Assignment =>
When you reach the line in the listing below that contains "Click the painted portrait's red lips", begin returning lines exactly as written, and stop after the line that contains "Task: Click the up-arrow icon beside AUS200". Return no other lines.

======

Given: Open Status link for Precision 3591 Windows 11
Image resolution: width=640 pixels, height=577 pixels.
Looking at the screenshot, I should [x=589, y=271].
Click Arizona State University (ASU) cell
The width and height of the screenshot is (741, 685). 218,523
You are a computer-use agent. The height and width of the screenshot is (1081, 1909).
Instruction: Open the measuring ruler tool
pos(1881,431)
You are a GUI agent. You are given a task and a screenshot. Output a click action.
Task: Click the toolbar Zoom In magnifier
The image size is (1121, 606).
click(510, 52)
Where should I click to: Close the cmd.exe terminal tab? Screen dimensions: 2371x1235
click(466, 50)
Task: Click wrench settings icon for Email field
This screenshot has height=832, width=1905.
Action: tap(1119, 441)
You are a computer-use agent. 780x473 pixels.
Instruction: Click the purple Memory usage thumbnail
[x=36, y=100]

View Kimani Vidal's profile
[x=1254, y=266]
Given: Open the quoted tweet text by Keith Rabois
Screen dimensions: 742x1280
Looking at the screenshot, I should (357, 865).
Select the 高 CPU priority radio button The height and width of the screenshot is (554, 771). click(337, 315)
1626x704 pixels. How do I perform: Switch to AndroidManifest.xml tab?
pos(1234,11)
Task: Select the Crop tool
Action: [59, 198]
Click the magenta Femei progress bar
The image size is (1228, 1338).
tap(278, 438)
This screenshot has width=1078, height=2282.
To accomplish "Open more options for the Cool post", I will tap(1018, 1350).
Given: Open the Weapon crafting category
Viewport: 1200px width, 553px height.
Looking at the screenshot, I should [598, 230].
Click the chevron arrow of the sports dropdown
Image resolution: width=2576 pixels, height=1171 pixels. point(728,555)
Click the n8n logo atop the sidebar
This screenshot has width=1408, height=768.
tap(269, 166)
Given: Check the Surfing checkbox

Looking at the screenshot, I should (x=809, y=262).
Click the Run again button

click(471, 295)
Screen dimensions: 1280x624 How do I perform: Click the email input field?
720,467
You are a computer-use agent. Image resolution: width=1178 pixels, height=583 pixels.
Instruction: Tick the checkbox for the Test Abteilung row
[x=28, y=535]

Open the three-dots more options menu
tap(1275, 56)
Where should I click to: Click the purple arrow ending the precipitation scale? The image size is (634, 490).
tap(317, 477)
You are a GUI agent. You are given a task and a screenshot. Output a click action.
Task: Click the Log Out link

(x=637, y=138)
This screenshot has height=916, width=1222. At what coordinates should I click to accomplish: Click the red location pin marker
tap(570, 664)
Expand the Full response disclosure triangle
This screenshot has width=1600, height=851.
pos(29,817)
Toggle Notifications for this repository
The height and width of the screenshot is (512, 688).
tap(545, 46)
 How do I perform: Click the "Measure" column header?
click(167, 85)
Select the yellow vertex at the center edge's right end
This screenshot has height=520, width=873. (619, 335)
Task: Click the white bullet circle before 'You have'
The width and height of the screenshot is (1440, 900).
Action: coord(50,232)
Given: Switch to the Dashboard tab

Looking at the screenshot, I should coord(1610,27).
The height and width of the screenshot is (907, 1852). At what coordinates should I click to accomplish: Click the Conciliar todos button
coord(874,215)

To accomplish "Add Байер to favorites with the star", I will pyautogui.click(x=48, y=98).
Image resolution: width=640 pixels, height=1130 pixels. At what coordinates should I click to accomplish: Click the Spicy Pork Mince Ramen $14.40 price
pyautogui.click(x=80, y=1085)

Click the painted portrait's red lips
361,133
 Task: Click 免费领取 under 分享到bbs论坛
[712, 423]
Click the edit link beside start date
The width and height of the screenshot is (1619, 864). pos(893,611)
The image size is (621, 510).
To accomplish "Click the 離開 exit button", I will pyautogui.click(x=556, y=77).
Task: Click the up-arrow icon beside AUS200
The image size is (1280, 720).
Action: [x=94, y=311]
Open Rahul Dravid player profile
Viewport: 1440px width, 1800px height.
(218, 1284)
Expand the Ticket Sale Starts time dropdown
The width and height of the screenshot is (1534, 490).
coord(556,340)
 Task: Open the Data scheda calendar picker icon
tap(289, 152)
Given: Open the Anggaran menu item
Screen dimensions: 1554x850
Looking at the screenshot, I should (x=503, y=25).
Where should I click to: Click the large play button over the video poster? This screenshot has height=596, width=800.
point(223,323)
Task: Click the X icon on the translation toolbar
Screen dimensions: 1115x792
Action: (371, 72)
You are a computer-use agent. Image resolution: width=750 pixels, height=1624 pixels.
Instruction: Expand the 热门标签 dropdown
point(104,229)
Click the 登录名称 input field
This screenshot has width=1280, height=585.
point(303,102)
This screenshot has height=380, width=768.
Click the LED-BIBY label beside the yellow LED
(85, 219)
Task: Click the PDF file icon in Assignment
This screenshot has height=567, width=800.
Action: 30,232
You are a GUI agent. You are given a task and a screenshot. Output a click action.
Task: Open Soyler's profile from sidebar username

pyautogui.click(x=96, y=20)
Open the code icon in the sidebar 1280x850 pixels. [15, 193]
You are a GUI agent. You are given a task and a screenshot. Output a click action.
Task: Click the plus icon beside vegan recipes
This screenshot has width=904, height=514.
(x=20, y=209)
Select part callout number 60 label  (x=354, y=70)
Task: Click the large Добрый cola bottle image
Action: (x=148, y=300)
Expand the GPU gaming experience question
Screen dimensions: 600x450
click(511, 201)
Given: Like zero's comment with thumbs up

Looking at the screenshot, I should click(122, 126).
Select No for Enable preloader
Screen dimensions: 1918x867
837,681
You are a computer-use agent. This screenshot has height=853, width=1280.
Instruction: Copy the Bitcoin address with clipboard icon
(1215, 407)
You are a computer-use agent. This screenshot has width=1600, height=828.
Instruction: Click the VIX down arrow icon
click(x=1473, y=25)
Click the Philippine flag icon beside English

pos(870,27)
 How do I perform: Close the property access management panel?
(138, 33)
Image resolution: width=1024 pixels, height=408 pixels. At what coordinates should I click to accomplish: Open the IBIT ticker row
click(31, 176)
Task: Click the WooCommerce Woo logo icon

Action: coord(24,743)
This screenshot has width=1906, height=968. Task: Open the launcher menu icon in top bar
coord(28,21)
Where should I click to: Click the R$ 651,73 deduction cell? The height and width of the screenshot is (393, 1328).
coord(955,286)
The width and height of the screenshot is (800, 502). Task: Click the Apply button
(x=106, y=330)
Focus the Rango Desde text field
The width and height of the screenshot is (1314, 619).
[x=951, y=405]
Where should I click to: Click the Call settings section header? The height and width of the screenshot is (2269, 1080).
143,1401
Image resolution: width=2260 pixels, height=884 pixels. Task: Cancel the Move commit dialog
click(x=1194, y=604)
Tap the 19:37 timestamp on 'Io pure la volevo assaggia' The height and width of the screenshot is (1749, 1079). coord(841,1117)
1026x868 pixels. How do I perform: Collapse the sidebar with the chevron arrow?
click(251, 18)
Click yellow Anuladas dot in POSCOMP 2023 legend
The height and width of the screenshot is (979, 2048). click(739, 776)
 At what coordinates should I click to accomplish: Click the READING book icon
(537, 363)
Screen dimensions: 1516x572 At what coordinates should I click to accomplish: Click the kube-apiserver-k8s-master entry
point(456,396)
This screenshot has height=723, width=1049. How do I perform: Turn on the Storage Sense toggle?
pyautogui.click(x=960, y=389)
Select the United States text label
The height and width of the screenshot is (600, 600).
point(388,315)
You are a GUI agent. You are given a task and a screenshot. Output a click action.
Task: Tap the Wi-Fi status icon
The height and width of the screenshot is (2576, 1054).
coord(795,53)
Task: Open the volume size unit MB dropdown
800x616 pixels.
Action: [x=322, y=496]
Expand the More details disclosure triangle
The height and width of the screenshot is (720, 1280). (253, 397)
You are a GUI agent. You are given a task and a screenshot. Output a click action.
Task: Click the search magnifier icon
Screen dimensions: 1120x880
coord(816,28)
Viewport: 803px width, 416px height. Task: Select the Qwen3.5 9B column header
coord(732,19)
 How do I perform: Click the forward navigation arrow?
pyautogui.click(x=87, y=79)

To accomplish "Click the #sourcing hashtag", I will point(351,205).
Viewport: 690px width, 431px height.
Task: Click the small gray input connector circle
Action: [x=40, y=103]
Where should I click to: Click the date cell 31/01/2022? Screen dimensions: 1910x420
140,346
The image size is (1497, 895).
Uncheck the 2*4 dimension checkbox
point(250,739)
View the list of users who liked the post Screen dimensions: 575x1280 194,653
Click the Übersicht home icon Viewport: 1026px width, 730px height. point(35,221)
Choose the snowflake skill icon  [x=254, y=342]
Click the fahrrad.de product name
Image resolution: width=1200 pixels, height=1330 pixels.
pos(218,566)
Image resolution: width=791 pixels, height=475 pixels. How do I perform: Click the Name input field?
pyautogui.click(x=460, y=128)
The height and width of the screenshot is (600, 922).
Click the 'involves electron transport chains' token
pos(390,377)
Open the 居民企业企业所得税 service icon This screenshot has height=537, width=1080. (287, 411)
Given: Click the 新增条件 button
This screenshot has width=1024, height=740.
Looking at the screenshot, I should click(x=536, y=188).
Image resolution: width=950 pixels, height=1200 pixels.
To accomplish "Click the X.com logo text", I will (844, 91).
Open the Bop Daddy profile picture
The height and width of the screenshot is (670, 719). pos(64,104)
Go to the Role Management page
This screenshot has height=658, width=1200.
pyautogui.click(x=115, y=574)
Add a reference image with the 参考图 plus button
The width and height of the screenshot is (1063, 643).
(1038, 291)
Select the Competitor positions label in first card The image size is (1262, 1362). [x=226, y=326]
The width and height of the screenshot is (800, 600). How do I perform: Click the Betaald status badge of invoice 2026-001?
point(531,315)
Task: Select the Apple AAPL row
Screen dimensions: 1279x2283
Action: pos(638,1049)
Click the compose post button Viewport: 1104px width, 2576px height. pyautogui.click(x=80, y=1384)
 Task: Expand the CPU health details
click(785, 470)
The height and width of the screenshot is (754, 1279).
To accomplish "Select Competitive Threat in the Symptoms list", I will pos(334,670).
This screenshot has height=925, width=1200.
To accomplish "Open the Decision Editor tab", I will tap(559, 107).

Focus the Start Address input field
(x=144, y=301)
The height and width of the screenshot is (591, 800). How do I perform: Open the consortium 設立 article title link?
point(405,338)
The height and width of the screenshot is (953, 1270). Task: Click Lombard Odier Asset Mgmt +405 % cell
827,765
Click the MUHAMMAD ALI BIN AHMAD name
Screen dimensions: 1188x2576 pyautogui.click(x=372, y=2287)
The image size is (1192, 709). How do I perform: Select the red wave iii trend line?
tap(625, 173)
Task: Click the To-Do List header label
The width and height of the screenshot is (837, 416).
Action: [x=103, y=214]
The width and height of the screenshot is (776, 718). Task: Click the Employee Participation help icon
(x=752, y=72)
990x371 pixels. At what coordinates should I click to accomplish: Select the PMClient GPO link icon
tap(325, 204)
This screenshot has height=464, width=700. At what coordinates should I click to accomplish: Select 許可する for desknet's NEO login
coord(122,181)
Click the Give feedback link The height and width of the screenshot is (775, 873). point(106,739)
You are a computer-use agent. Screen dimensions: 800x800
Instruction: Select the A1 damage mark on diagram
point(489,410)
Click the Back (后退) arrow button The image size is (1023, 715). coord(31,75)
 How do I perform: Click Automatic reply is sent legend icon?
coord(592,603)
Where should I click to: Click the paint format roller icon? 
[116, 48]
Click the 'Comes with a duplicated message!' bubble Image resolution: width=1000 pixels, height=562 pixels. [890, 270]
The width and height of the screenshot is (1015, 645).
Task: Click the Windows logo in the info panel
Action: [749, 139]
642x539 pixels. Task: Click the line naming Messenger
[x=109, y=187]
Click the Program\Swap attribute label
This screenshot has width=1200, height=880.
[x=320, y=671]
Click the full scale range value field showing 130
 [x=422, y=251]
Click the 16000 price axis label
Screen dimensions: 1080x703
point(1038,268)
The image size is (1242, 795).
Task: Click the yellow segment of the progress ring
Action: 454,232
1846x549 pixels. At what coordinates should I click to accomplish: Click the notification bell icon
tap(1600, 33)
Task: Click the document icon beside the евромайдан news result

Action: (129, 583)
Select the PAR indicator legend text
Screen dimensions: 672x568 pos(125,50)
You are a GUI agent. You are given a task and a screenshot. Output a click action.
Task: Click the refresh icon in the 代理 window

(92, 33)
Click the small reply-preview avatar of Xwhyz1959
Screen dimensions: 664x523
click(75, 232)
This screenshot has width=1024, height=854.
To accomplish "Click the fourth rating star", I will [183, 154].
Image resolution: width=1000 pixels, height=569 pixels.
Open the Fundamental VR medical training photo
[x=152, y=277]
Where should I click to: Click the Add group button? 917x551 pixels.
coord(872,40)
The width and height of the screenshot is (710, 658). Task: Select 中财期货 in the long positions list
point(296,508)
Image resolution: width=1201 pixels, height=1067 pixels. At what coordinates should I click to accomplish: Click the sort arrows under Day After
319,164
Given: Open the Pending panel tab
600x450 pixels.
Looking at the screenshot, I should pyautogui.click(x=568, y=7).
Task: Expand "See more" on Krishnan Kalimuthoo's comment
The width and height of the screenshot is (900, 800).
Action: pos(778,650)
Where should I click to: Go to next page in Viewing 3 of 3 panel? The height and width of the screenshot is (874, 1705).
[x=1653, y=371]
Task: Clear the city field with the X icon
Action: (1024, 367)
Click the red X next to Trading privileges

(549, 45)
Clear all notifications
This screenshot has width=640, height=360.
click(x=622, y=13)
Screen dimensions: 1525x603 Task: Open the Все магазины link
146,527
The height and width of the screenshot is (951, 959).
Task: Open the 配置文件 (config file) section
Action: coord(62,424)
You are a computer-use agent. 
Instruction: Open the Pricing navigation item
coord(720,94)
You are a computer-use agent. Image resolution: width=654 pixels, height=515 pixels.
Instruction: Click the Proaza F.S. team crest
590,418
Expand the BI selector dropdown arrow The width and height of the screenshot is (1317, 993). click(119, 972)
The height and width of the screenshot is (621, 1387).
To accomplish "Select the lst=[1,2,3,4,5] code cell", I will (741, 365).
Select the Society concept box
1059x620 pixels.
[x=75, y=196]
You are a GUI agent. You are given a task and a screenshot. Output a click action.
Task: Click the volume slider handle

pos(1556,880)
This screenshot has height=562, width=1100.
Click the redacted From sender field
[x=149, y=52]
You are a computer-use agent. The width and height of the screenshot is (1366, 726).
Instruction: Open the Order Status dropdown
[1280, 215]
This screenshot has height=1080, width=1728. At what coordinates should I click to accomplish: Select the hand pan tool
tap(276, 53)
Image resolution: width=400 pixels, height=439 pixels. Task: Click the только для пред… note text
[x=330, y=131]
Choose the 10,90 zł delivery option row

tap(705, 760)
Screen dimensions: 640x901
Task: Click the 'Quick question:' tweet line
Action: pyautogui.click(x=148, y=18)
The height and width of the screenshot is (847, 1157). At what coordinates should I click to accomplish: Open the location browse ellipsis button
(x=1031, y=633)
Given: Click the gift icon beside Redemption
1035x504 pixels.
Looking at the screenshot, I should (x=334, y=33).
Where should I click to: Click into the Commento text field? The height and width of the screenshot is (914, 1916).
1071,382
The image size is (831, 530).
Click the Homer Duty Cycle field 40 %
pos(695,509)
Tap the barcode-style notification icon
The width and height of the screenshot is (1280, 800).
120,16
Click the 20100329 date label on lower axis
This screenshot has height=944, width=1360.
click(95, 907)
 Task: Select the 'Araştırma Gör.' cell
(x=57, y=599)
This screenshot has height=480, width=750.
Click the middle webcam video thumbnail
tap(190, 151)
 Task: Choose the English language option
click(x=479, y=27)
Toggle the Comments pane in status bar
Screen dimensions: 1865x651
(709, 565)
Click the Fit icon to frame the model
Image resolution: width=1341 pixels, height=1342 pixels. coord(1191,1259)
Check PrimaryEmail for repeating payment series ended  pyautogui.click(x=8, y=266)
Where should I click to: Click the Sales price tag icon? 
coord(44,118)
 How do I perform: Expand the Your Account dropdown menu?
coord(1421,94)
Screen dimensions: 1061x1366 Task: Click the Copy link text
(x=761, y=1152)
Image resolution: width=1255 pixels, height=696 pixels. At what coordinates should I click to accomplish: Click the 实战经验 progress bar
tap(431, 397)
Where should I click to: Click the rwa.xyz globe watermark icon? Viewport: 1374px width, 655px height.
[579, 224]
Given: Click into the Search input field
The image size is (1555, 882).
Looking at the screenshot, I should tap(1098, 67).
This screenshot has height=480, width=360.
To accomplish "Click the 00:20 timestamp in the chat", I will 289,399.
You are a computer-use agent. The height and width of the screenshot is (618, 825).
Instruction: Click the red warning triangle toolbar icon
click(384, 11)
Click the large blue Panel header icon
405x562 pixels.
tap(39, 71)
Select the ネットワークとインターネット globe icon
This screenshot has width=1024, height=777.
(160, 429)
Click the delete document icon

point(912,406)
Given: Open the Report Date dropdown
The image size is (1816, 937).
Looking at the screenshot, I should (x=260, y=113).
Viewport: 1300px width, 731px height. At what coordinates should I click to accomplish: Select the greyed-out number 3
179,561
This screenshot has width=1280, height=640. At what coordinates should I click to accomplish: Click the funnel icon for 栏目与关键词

======

Exercise response =>
Click the painted portrait's red lips
361,133
 Task: Click 免费领取 under 分享到bbs论坛
[712, 423]
Click the edit link beside start date
The width and height of the screenshot is (1619, 864). pos(893,611)
The image size is (621, 510).
To accomplish "Click the 離開 exit button", I will pyautogui.click(x=556, y=77).
Task: Click the up-arrow icon beside AUS200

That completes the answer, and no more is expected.